Quand la crise du capital foncier menace le droit à l’alimentation 

Dans le département de Kantché au sud de la région de Zinder, sur une superficie totale cultivable estimée à 195 000 ha la superficie cultivée actuellement atteint 147 747 ha.    Soit un taux record national de pression agricole de 75,77 %.  Les spécialistes des questions foncières qualifient cette situation de crise foncière, du fait de l’insuffisance criarde de terres agricoles. Un fait qui  a tendance à compromettre dangereusement la  satisfaction d’un droit fondamental, celui de l’alimentation. Ce qui pousse certaines  populations sur les chemins périlleux de la migration clandestine.

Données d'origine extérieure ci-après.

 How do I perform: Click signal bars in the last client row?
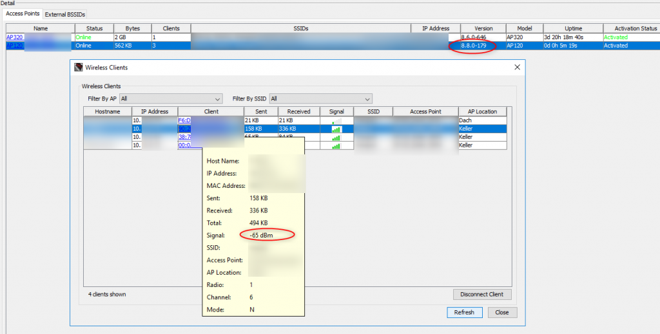coord(336,145)
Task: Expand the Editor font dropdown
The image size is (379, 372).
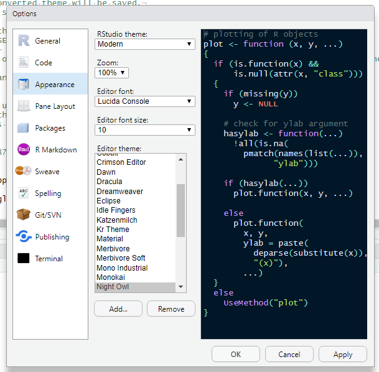Action: point(145,101)
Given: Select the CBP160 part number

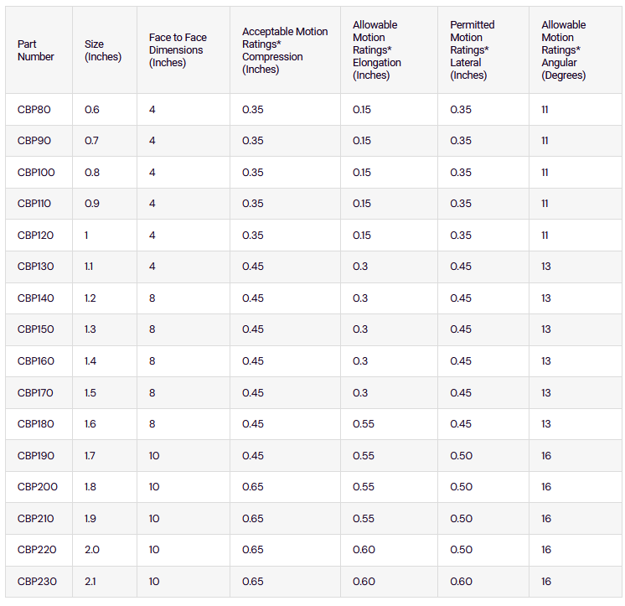Looking at the screenshot, I should [36, 361].
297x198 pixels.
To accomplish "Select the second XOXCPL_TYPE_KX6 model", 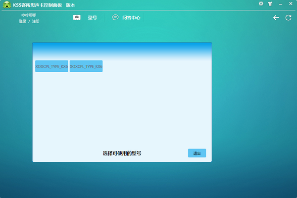I will point(86,66).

 « Aujourd’hui, l’agriculture et l’élevage n’arrivent plus à satisfaire les besoins élémentaires d’une population en pleine expansion, de plus en plus confrontée à une exigüité des terres de cultures et des conflits récurrents au sein des familles et entre les familles. » C’est ainsi que Maman Sani Ousmane, le maire de la commune rurale de Kourni décrivait la situation à laquelle fait face la population du département de Kantché. Il représentait les maires des neuf  communes du département, à une réunion d’information sur la crise migratoire dans la zone, organisée le 22 octobre 2016 à Niamey, par une structure dénommée association pour le développement villageois.

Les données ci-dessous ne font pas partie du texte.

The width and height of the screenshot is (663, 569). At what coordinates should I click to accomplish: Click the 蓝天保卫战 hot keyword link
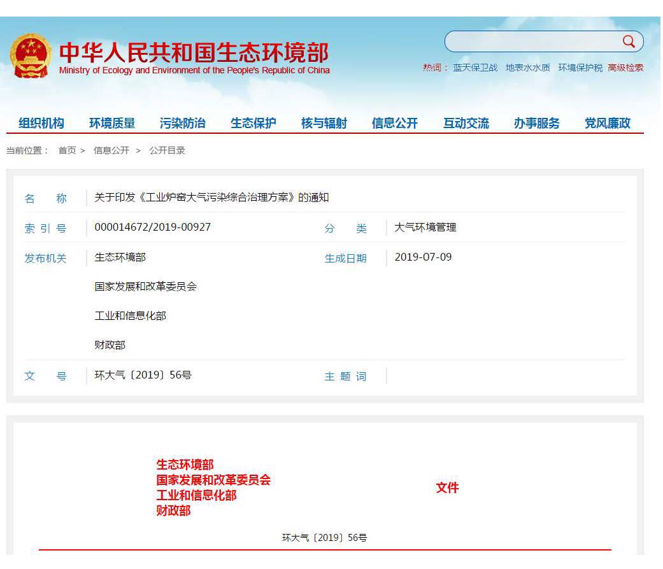[x=475, y=68]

Quand il parle du canton de Kantché, du temps de son enfance, il y a juste une trentaine  d’année, Maman Sani Ousmane ne cache pas sa nostalgie de ce qu’il appelle « le bon vieux temps ». C’était, lorsque l’agriculture et l’élevage, très florissants dans cette zone, assuraient tous les besoins de la population.

Depuis quelques années, du fait aussi des aléas liés aux changements climatiques, les terres de plus en plus pauvres, surexploitées, sont insuffisantes pour une population sans cesse croissante, ne peuvent plus assurer une production suffisante pour l’alimentation de tous. C’est la situation que vit Ado, un père de famille du village de Sabon Gari, qui exploite le champ familial avec son frère qui est aussi père de famille. Avant, se lamente-il, « la récolte nous permettait de nourrir nos familles pendant toute l’année. Depuis quelques années les champs, trop petit et très pauvres, produisent à peine de quoi subvenir à nos besoin pour trois mois ». Pour combler le déficit ainsi généré, leurs enfants ont bien essayé de tenter leur chance au Nigeria voisin. Malheureusement, là-bas aussi la situation est guère reluisante, du fait de la chute de la Naira, la monnaie locale, mais aussi de la guerre contre Boko Haram. Comme la plupart des jeunes de la localité, ils se sont alors tournés vers l’Algérie ou de la Libye, à la différence de Dan Daouda qui est également habitant de la localité.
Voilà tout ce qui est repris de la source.